DocketNumber: No. 10886
Judges: Boutall, Redmann, Schott
Filed Date: 9/10/1979
Status: Precedential
Modified Date: 10/18/2024
This application for supervisory writs is brought by the seven assessors of the City of New Orleans, seeking the exercise of our supervisory jurisdiction to examine as to the validity of a judgment of the Civil District Court for the Parish of Orleans dismissing their third party demands. Briefly, the procedural situation is that the League of Women Voters and two tax payers instituted a proceeding in mandamus against the City of New Orleans, the City Council and Mayor, the Orleans Levee Board, the legislative auditor and the seven assessors of Orleans Parish, seeking to order performance of alleged ministerial duties of all of these defendants as directed in Act # 617 of 1977 as amended. The assessors answered this petition and filed a pleading entitled “Third Party Petition”, in which they sought relief by way of mandamus under the same Act against the other defendants. After hearing on exceptions, the trial court decided that a proceeding in mandamus was not authorized and dismissed the petition of the original plaintiffs, and at the same time dismissed the third party petition of the assessors. We believe the dismissal of the assessors’ third party petition to be erroneous and we grant a peremptory writ of mandamus.
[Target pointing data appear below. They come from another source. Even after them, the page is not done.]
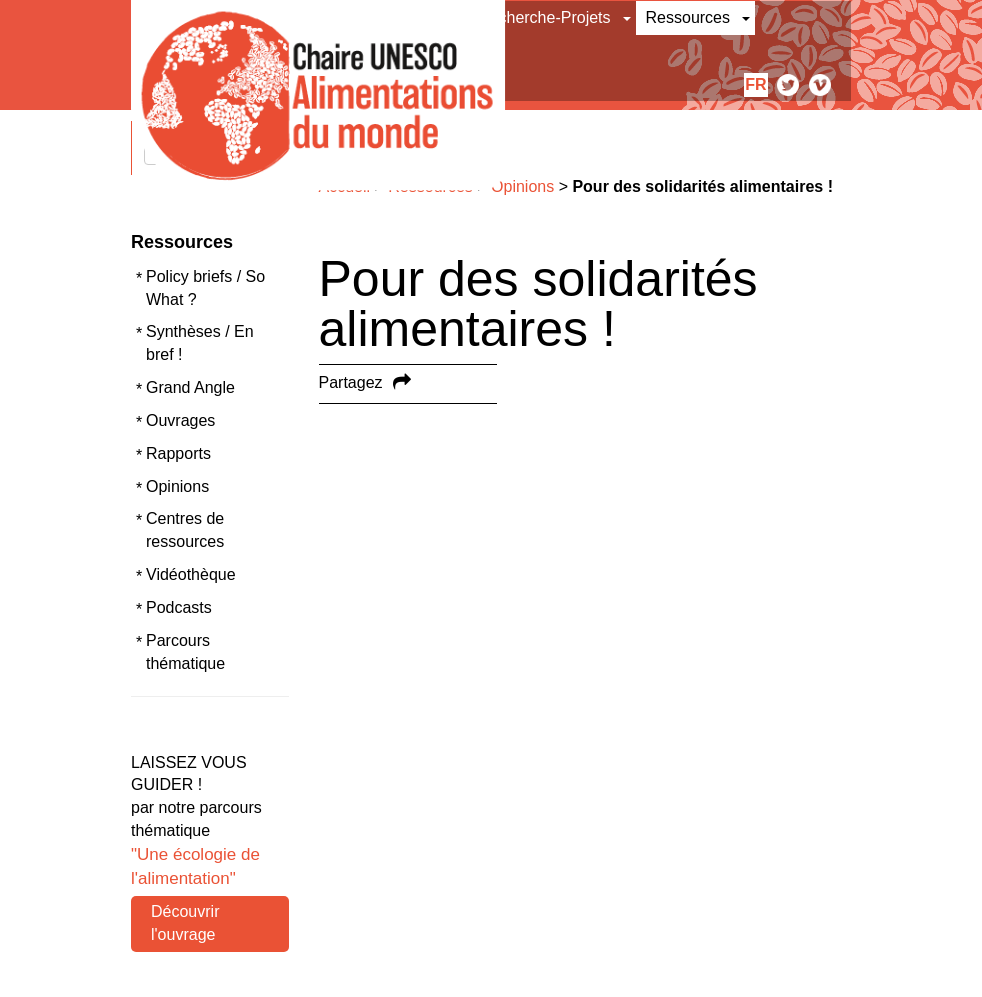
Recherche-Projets (544, 17)
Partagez (351, 382)
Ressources (688, 17)
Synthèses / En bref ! (200, 343)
An examination of the assessors’ third party petition shows that it is not a usual type of third party demand wherein a defendant faces a prospective judgment against him which he in turn may assert against other parties for relief from the effect of that judgment. This petition is an independent proceeding for relief, and in fact, for relief of a different sort, than that requested in the original petition. In brief, this petition recites that there has been noncompliance with the mandatory computation of maximum authorized millage as required by Act 617 of 1977 and Article VII, § 23 of the Constitution of Louisiana of 1974. As a result of the alleged miscompu-tation, the adjusted maximum tax millages are too high, and the assessors request that the tax recipient body and others be required to perform their ministerial duty of making the correct computation and imposing the correct millage, not in excess of the maximum.
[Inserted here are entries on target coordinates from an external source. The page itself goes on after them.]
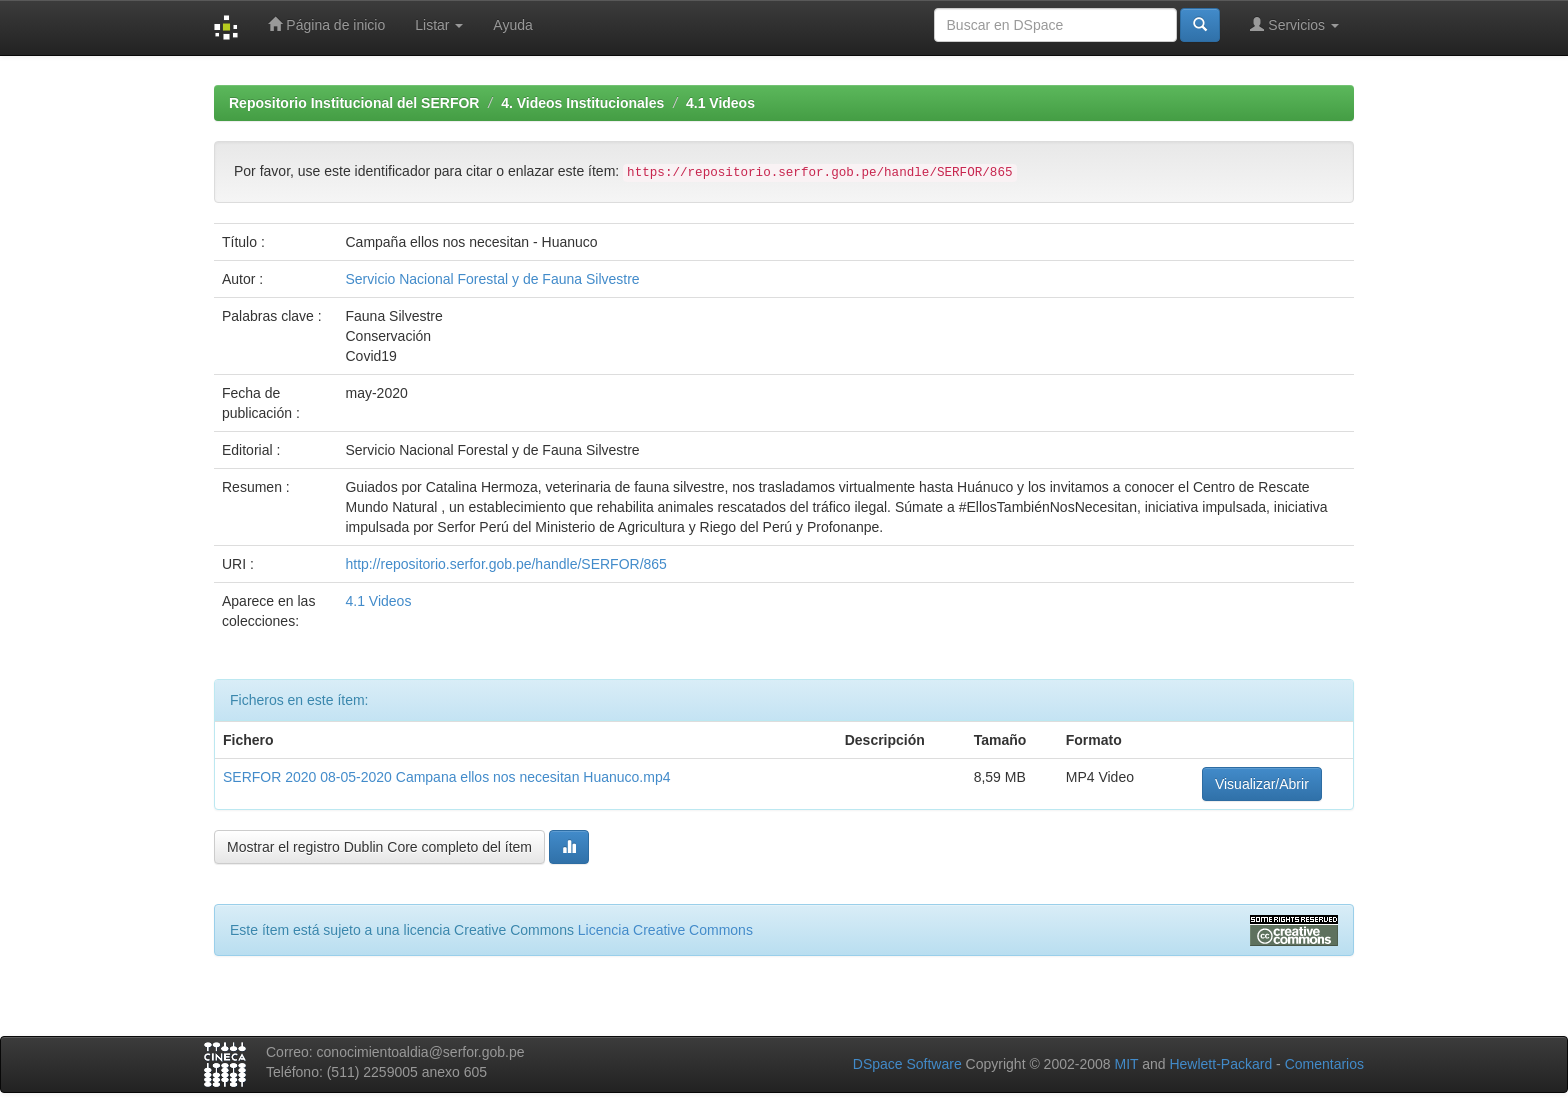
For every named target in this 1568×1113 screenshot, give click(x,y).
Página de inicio (326, 24)
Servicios (1294, 24)
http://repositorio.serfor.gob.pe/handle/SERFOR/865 (505, 564)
We have discussed in the companion application what we believe to be the correct interpretation of the statute in accordance with the constitutional guidelines, and we refer to that discussion as being pertinent here. Neither the Constitution nor the statute permit the tax recipient body to impose greater tax millages than those authorized after computation according to the formula set out therein. The basis of this demand is that the tax recipient body had computed the amount erroneously, thus imposing a greater tax millage than would be permitted by the authorized computation. Since that computation is the standard by which maximum millages are assessed for this and future years, it is necessary that proper computations be made in order to satisfy the constitutional mandate.
As we pointed out in the companion application, there is some apparent difficulty because of the passage of the allotted time for the ministerial duties of the various officials to have been accomplished. Nevertheless, because the computation is required to be used as the maximum allowable millage for this and future years, mandamus is still available as a remedy. Accordingly, we are of the opinion that the judgment dismissing the third party petition of the assessors for the Parish of Orleans is erroneous.
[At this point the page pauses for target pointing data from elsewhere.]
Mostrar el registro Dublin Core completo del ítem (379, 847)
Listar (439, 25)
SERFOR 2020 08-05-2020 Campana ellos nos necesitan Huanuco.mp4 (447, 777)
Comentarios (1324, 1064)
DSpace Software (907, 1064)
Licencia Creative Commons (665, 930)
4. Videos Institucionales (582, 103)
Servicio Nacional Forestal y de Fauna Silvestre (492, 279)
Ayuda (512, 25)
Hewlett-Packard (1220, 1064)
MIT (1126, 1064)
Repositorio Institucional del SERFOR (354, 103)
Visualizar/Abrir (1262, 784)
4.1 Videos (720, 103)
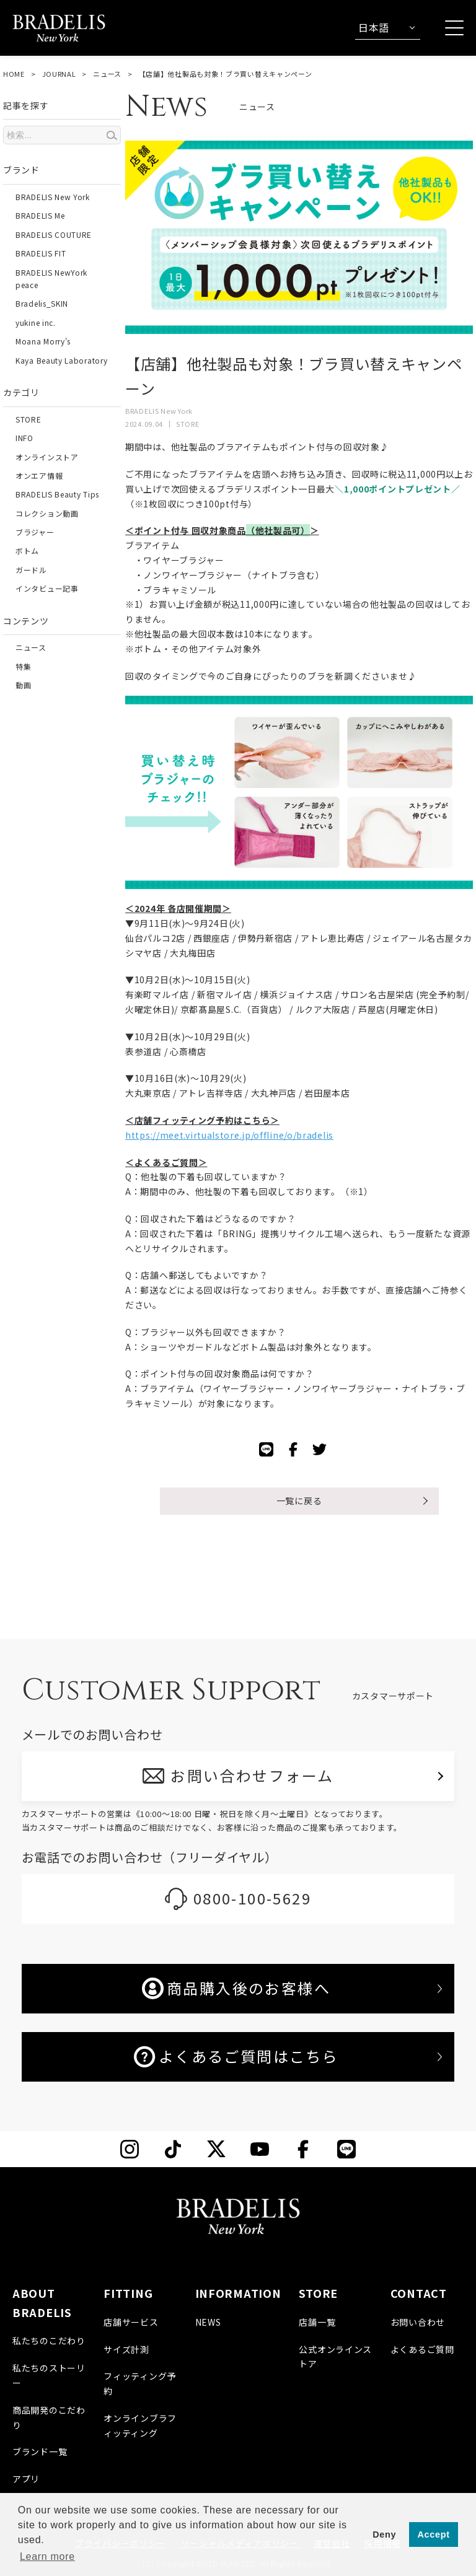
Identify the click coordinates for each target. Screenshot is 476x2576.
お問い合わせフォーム (252, 1775)
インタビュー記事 (47, 588)
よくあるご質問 (422, 2349)
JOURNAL (59, 74)
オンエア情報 (39, 475)
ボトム (27, 550)
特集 (23, 666)
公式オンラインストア (335, 2356)
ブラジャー (35, 532)
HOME (14, 74)
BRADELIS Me (40, 215)
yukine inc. (35, 322)
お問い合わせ (417, 2322)
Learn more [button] (47, 2556)
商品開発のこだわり (49, 2417)
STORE (28, 419)
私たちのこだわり (49, 2340)
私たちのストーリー (49, 2375)
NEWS (208, 2322)
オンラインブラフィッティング (140, 2425)
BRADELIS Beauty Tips (57, 494)
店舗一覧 (317, 2322)
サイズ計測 (126, 2349)
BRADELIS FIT (40, 253)
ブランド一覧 (39, 2451)
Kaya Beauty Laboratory (61, 360)
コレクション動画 (47, 513)
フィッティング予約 (140, 2383)
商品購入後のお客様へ (236, 1988)
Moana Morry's (43, 341)
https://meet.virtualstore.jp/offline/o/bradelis (229, 1135)
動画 (23, 685)
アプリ (26, 2479)
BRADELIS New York (52, 196)
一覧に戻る (299, 1500)
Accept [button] (434, 2534)
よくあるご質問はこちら (236, 2056)
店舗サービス (131, 2322)
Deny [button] (384, 2534)
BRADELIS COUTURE (53, 234)
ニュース (107, 74)
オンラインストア (47, 457)
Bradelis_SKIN (41, 303)
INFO (24, 437)
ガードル (31, 569)
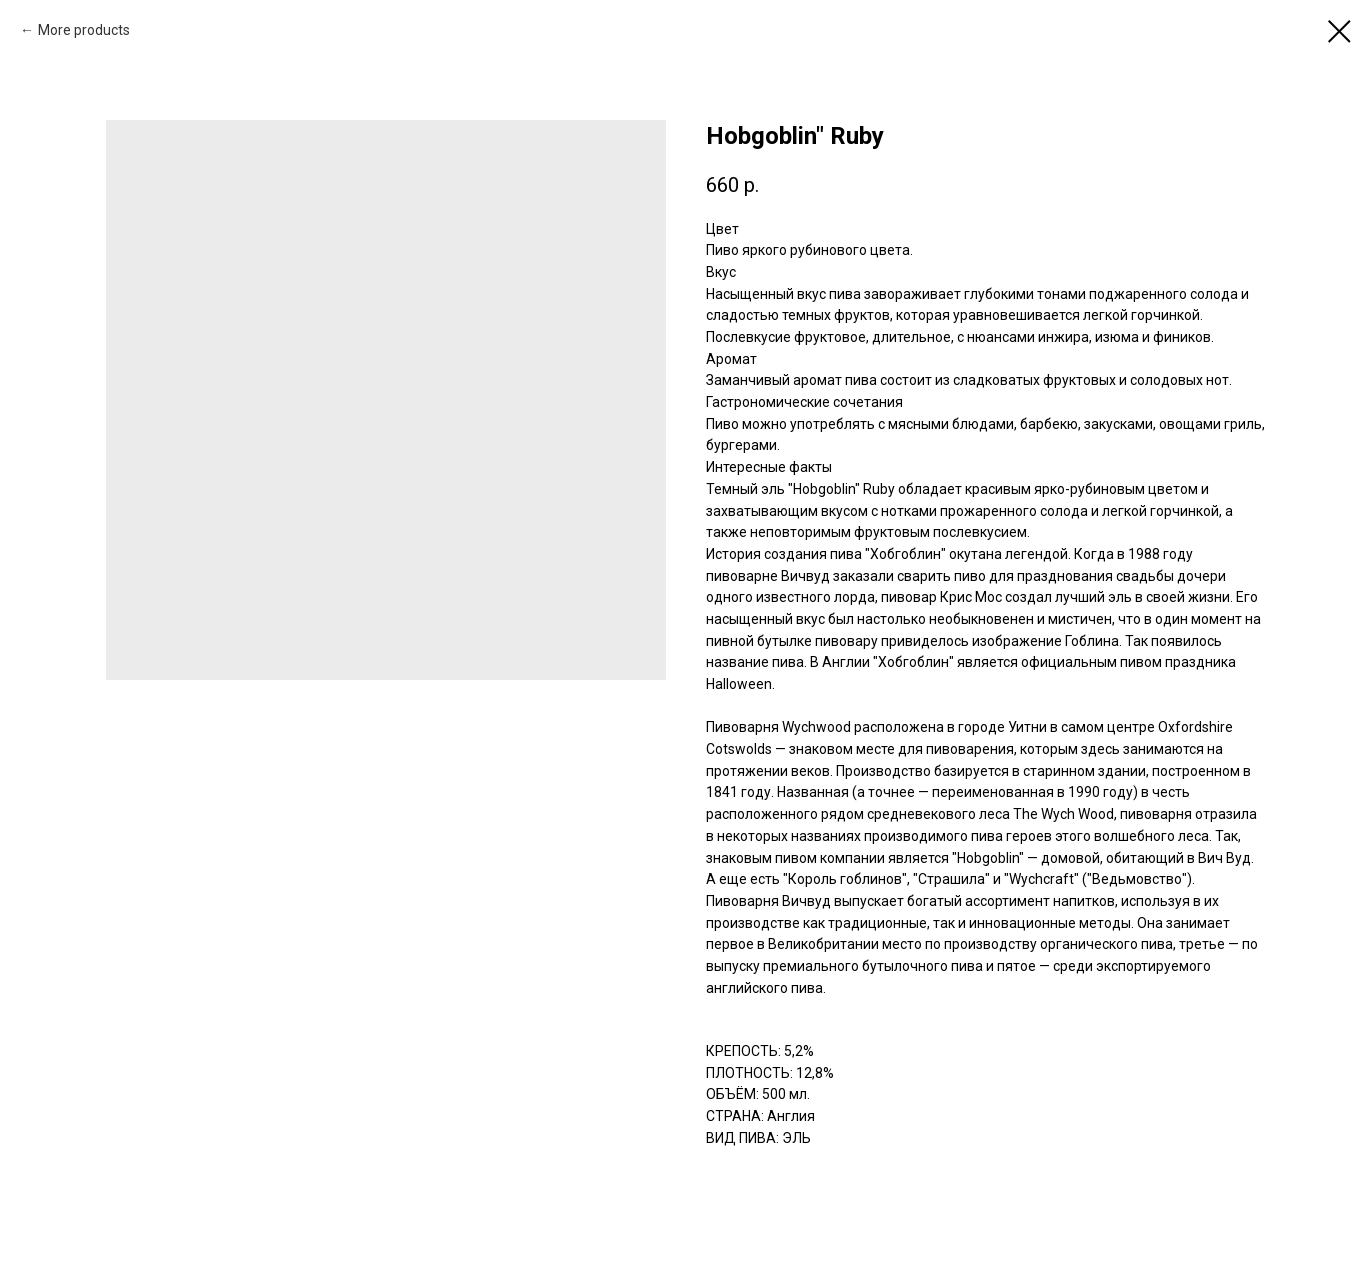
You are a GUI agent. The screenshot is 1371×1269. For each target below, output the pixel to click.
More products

We grant a peremptory writ of mandamus directed to the Honorable Henry J. Roberts, Judge, Division “F”, Civil District Court for the Parish of Orleans, ordering the reversal of that portion of his judgment dismissing the third party petition of Lawrence A. Comiskey, Jr., et al., assessors of the Parish of Orleans, ordering the entry of judgment in their favor overruling the exceptions to the third party petition in mandamus, and remanding for further proceedings in due course.